> _The task_: The data should be printed again, exactly.

> _Data listing_:
****
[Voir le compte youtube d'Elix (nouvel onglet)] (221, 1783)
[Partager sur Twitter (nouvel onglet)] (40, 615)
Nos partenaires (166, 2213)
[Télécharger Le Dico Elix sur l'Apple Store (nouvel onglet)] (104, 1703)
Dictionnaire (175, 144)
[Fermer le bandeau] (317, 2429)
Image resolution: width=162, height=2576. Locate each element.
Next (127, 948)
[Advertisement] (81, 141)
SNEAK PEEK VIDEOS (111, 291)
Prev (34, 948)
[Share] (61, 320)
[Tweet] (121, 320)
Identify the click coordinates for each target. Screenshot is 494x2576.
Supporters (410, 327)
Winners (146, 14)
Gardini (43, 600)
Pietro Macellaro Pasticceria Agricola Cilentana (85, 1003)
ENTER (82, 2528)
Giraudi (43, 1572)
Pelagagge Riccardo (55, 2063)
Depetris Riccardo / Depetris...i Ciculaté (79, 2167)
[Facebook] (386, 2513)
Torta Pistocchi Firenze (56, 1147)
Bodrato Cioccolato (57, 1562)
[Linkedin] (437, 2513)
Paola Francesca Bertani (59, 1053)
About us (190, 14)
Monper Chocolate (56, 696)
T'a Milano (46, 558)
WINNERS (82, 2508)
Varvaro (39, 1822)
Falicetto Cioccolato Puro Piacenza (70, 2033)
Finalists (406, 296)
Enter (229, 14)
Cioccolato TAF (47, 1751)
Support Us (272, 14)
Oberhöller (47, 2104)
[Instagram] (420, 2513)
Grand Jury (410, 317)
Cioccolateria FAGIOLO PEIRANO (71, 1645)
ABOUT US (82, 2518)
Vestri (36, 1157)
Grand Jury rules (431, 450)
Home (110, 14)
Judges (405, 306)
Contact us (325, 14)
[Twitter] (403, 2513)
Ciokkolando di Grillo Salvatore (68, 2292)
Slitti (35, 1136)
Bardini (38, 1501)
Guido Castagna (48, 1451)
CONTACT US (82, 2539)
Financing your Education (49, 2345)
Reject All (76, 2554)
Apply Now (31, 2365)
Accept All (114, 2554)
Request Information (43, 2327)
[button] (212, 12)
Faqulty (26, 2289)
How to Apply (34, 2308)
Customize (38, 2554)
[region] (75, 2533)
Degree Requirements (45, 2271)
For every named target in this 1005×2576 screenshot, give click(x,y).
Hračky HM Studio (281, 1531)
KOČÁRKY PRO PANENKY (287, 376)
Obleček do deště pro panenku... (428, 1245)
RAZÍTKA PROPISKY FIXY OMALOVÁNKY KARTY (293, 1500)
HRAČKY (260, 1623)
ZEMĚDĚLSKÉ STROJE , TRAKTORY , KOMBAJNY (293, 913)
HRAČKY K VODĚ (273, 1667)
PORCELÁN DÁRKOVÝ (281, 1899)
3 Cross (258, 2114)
****
> _Solution for this exercise_:
[Voir le compte youtube d'Elix (nouvel onglet)] (221, 1783)
[Partager sur Twitter (nouvel onglet)] (40, 615)
Nos partenaires (166, 2213)
[Télécharger Le Dico Elix sur l'Apple Store (nouvel onglet)] (104, 1703)
Dictionnaire (175, 144)
[Fermer le bandeau] (317, 2429)
Image resolution: width=162, height=2576. Locate each element.
Next (127, 948)
[Advertisement] (81, 141)
SNEAK PEEK VIDEOS (111, 291)
Prev (34, 948)
[Share] (61, 320)
[Tweet] (121, 320)
Identify the click coordinates for each target. Screenshot is 494x2576.
Supporters (410, 327)
Winners (146, 14)
Gardini (43, 600)
Pietro Macellaro Pasticceria Agricola Cilentana (85, 1003)
ENTER (82, 2528)
Giraudi (43, 1572)
Pelagagge Riccardo (55, 2063)
Depetris Riccardo / Depetris...i Ciculaté (79, 2167)
[Facebook] (386, 2513)
Torta Pistocchi Firenze (56, 1147)
Bodrato Cioccolato (57, 1562)
[Linkedin] (437, 2513)
Paola Francesca Bertani (59, 1053)
About us (190, 14)
Monper Chocolate (56, 696)
T'a Milano (46, 558)
WINNERS (82, 2508)
Varvaro (39, 1822)
Falicetto Cioccolato Puro Piacenza (70, 2033)
Finalists (406, 296)
Enter (229, 14)
Cioccolato TAF (47, 1751)
Support Us (272, 14)
Oberhöller (47, 2104)
[Instagram] (420, 2513)
Grand Jury (410, 317)
Cioccolateria FAGIOLO PEIRANO (71, 1645)
ABOUT US (82, 2518)
Vestri (36, 1157)
Grand Jury rules (431, 450)
Home (110, 14)
Judges (405, 306)
Contact us (325, 14)
[Twitter] (403, 2513)
Ciokkolando di Grillo Salvatore (68, 2292)
Slitti (35, 1136)
Bardini (38, 1501)
Guido Castagna (48, 1451)
CONTACT US (82, 2539)
Financing your Education (49, 2345)
Reject All (76, 2554)
Apply Now (31, 2365)
Accept All (114, 2554)
Request Information (43, 2327)
[button] (212, 12)
Faqulty (26, 2289)
How to Apply (34, 2308)
Customize (38, 2554)
[region] (75, 2533)
Degree Requirements (45, 2271)
For every named target in this 1005×2576 screenshot, give click(x,y).
Hračky HM Studio (281, 1531)
KOČÁRKY PRO PANENKY (287, 376)
Obleček do deště pro panenku... (428, 1245)
RAZÍTKA PROPISKY FIXY OMALOVÁNKY KARTY (293, 1500)
HRAČKY (260, 1623)
ZEMĚDĚLSKÉ STROJE , TRAKTORY , KOMBAJNY (293, 913)
HRAČKY K VODĚ (273, 1667)
PORCELÁN DÁRKOVÝ (281, 1899)
3 Cross (258, 2114)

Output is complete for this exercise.